»»

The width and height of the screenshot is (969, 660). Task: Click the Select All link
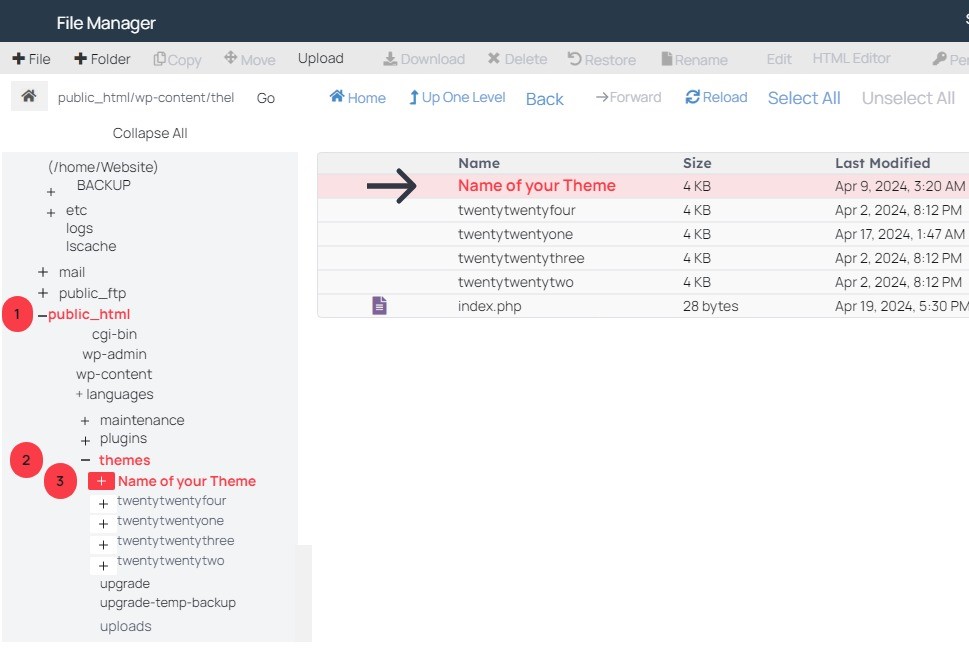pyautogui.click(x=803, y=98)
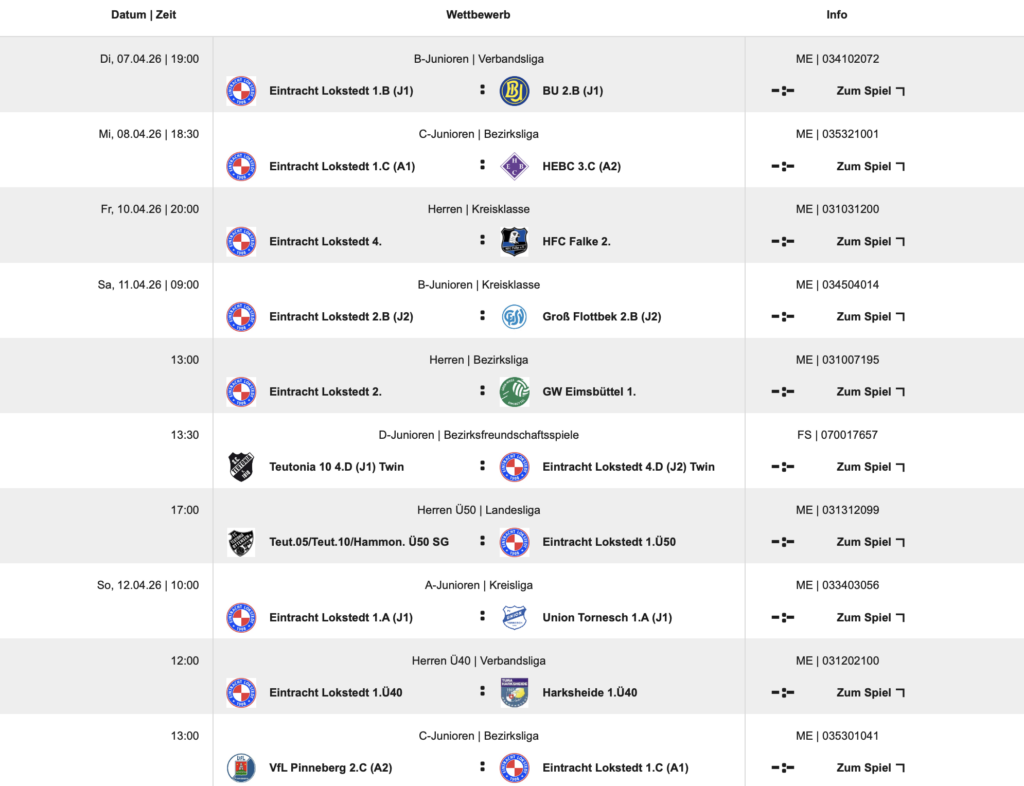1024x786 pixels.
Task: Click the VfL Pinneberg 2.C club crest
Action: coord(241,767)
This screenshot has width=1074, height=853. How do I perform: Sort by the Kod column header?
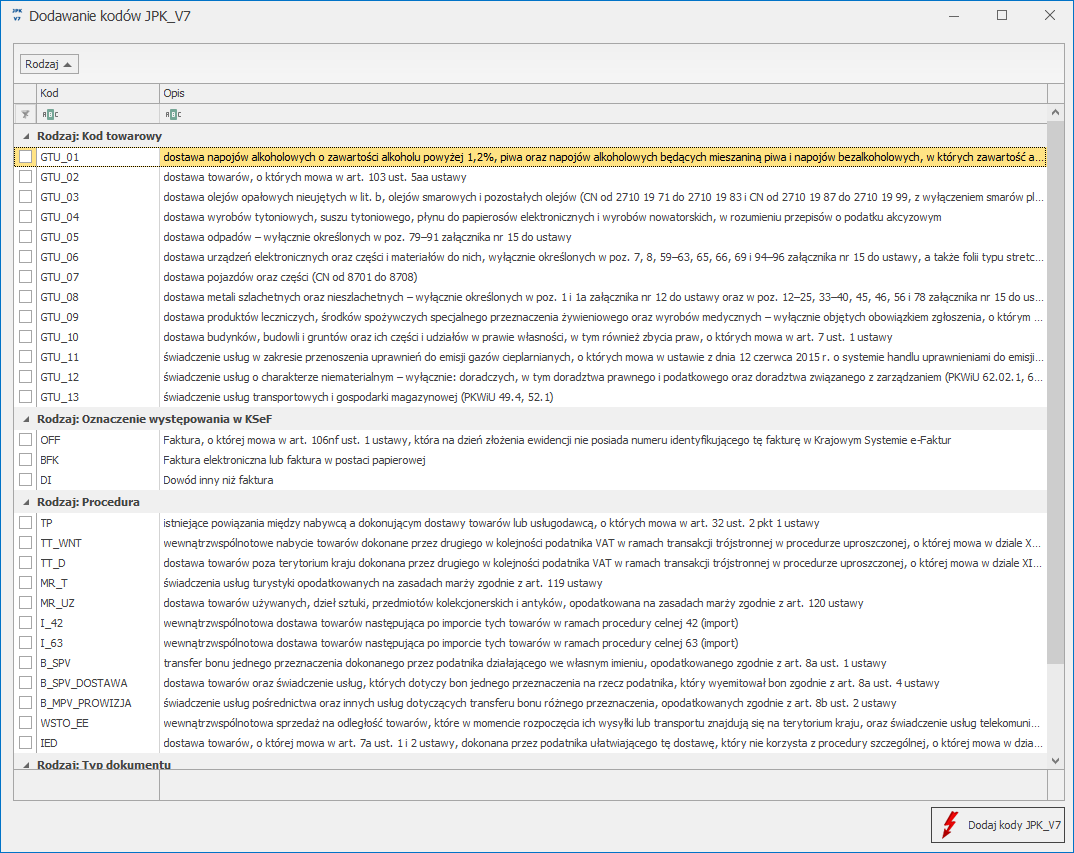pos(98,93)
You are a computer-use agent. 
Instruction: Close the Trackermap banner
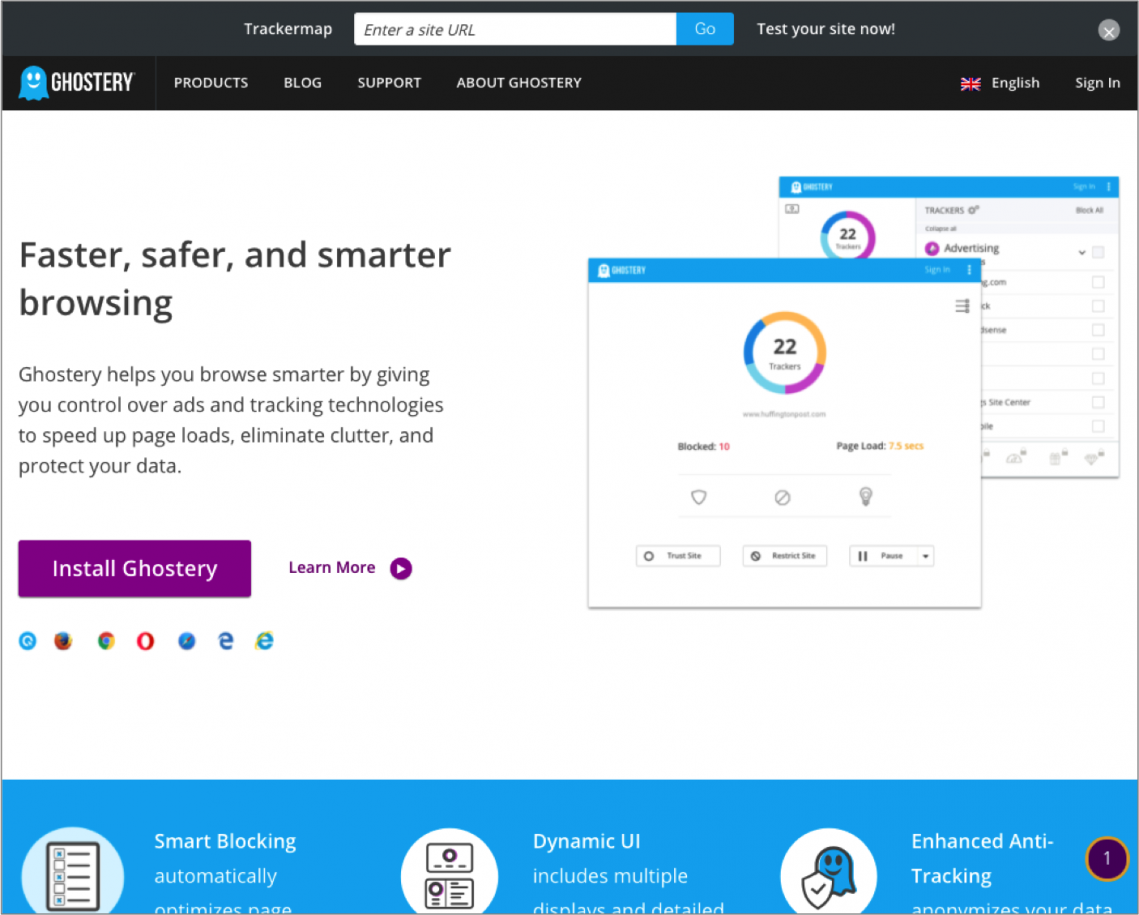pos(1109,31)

««
»»

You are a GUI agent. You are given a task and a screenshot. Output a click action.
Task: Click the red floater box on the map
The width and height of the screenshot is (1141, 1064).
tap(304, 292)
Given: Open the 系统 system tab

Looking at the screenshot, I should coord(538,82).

««

[INSTRUCTIONS FOR THE TASK] Find and copy each line of the material that holds the word "agent".

[COMPLETED EXERCISE]
You are a computer-use agent. 
You are a GUI agent. You are given a task and a screenshot. Output a click action.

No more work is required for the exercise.